The Boonies, and yes that is undoubtedly a play on THAT more famous 80s action-adventure comedy, sees five seniors – who were childhood best friends who nicknamed themselves The Boonies – become reunited after a dead classmates video reveals a million dollar treasure hunt inside Boone high school (Boonies, Boone High School, geddit?)

I’m not going to lie, about 30 minutes into The Boonies I realised that I’d totally zoned out and was not paying attention to what was going on in the film. Why? Well for a lot of this films initial running time it’s a cliched, stereotypical character-filled, homage to the kids films of the 80s. But a bad homage. Maybe it’s because the title is a riff on The Goonies and I was expecting something more, or maybe it’s because the film is, for that first third, more interested in stupid antics and the treasure hunt situation. Whatever it was, I lost interest in The Boonies completely. But then something happened…

The Boonies stopped being about the treasure hunt, about the stereotypical behaviour of the characters, and instead started to focus on the long-standing relationships between the titular group of teens. It started to reveal that these stereotypes had a little more depth, fleshing out the groups story and in turn making the film less about the adventure and more about the pressures  of high school – how peer pressure can change people, how growing up can change relationships and how you can, with some work, rekindle long-lost friendships. That one of the characters literally fakes his death to do that, is a hilarious concept that provides both a surprise and lot of the laughs.

And that shift in focus certainly shifted my focus, I became interested in The Boonies once again, actually invested in how the film would play out to its conclusion. That shift also changed the performances of the cast. No longer are the characters two dimensional cliches, they become more well-rounded, given more emotional depth and the characters generally felt more human, more real than before. Though of the cast it’s ultimately Calum Worthy, as the not-dead Doug, who’s the real standout – the moment he appears alongside the rest of the cast the entire ensemble feels elevated – either by his performance, which is uniformally excellent, or because of his performance (insomuch that the rest of the cast seem to raise their game when he joins them).

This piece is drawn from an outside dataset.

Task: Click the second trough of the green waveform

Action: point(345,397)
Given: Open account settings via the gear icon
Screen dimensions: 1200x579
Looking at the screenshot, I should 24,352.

If only the entire film could’ve been as good as the latter half. Maybe then we could have had an indie gem on our hands. As it is now I’d stay stick with it and you too might find yourself pleasantly surprised. Just don’t go expecting The Goonies all over again, this film is a entirely different beast altogether!

*** 3/5

The Boonies is out now on Amazon, Hoopla, Vimeo on Demand, and Fandango.